There is a 2007 edition of the ethical will of Judah ibn Tibbon that was made within more of a religious publishing framework than an academic one. It’s useful because it has the poetry fully vocalized, but it makes its point of view clear at the expense of scholarship in certain places. (For example, it changes a reference to Samuel’s study in the secular subjects to set him to studying religious law; although the manuscript is clear, the change can be made with one single letter in the Hebrew.)
I discovered today that there is a second edition of this redaction of the text that was produced in Monsey, reprinting the Hebrew edition and adding an English introduction and a translation of parts of the text.

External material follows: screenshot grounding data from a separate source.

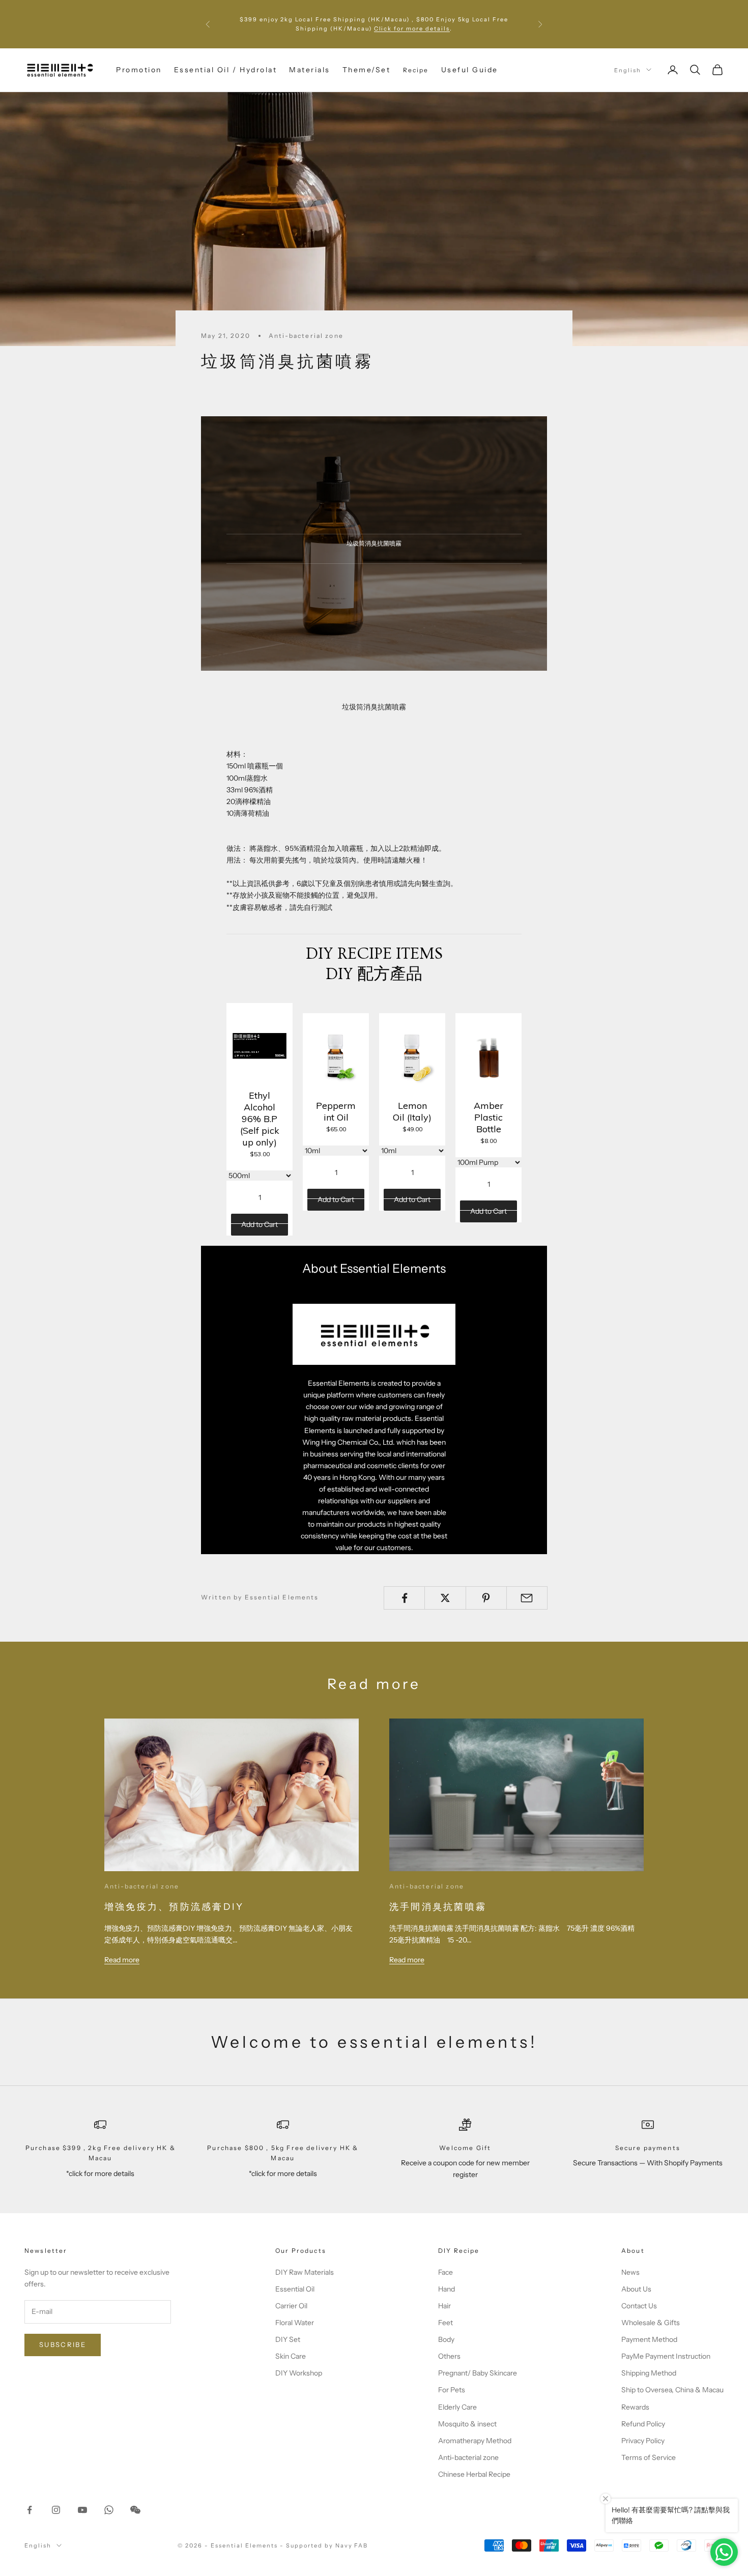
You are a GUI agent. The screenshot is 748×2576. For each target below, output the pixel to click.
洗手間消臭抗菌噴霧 (437, 1906)
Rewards (635, 2407)
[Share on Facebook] (404, 1598)
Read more (121, 1959)
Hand (446, 2289)
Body (446, 2339)
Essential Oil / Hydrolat (225, 69)
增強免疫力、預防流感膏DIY (174, 1906)
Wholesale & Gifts (650, 2322)
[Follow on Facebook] (29, 2510)
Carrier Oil (291, 2305)
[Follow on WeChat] (135, 2510)
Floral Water (294, 2322)
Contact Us (639, 2305)
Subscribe (62, 2344)
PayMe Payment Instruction (665, 2356)
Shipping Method (648, 2373)
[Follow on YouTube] (82, 2510)
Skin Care (290, 2356)
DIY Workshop (298, 2373)
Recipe (416, 69)
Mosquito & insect (467, 2423)
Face (445, 2272)
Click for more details (412, 28)
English (627, 69)
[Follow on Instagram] (56, 2510)
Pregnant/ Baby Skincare (477, 2373)
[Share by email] (527, 1598)
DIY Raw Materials (304, 2272)
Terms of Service (648, 2457)
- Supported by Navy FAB (324, 2545)
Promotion (139, 69)
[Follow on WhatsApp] (109, 2510)
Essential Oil (294, 2289)
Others (449, 2356)
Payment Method (649, 2339)
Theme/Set (366, 69)
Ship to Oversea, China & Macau (672, 2389)
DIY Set (287, 2339)
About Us (636, 2289)
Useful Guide (469, 69)
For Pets (451, 2389)
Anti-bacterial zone (306, 335)
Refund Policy (643, 2423)
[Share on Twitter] (445, 1598)
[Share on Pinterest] (486, 1598)
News (630, 2272)
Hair (444, 2305)
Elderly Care (457, 2407)
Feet (445, 2322)
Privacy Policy (643, 2440)
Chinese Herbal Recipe (474, 2474)
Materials (309, 69)
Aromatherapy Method (474, 2440)
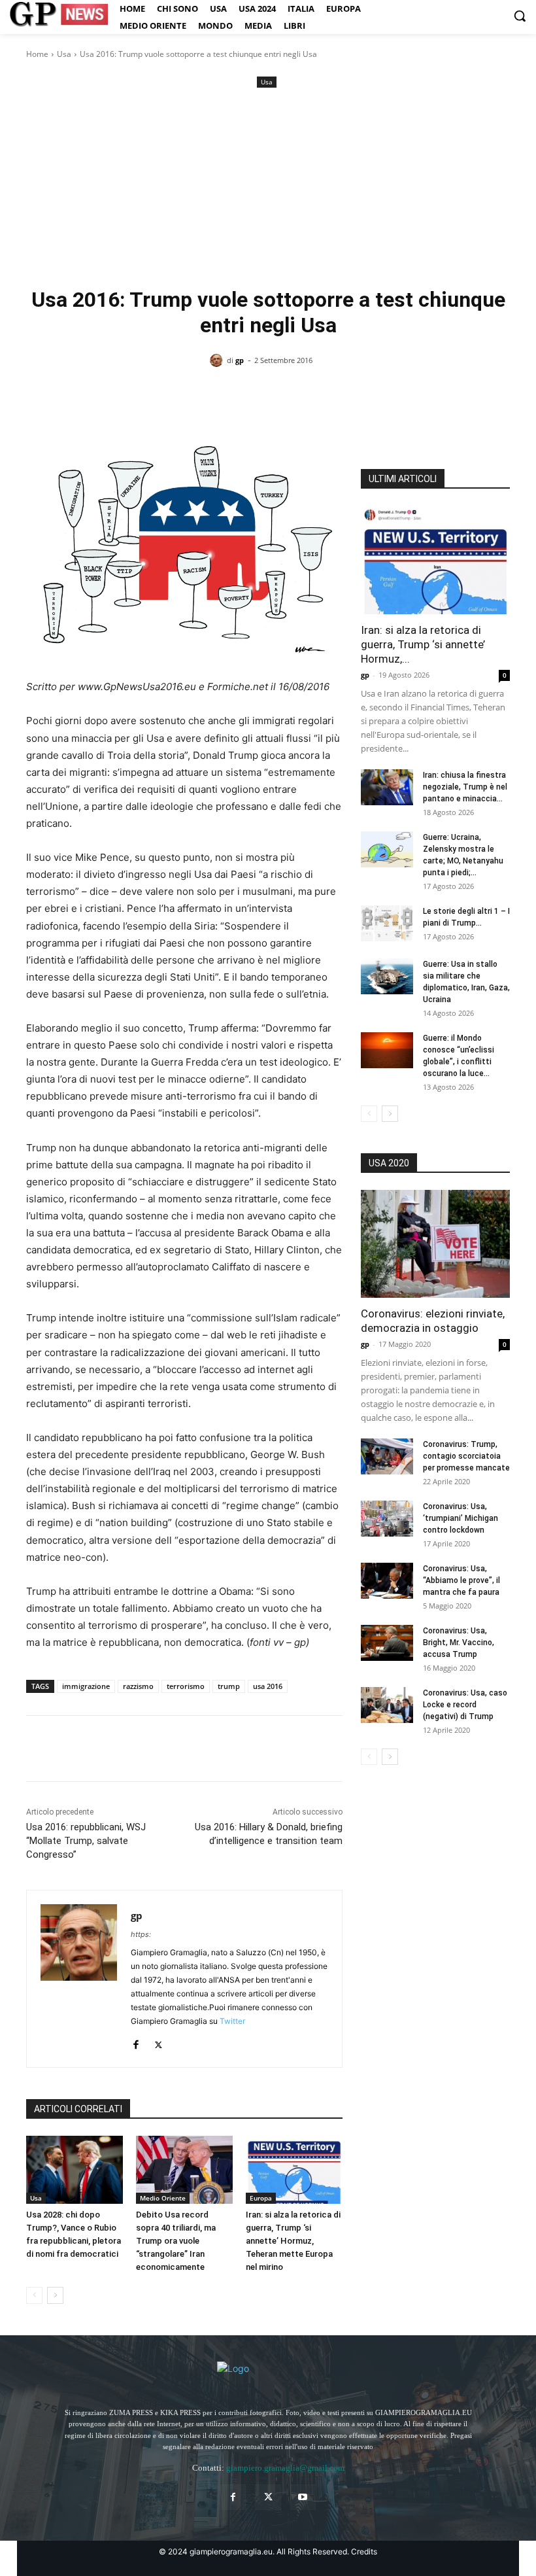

Judah took himself into exile circa 1148 following the rise of the unfairly-maligned Almohad dynasty in Spain. The Hebrew introduction to the volume explains his flight as his reaction to “pressure from Muslim zealots in Spain.”
Yet somehow, by the time we get to the English introduction, Judah has been driven out of twelfth-century Granada by a recent invasion of Visigoths.
There is literary precedent in the Middle Ages for the conflation of national enemies and their incarnation in a single form or group or race or tribe, as when Samuel ibn Naghrila uses the names of biblical tribes to refer to the enemies of Zirid Granada, thereby making the political enemies of the state the religious enemies of its Jewish citizens and residents. There are also texts that have a tendency to run to litanies of national enemies with the ultimate outcome being Jewish victory, as well as the literary-religious trope of the Amalekites standing in as any all-purpose enemy.
So the idea of conflating Visigoths with Almohads just to signal both as enemies of Jews certainly comes from somewhere, but there is something very jarring about it all the same.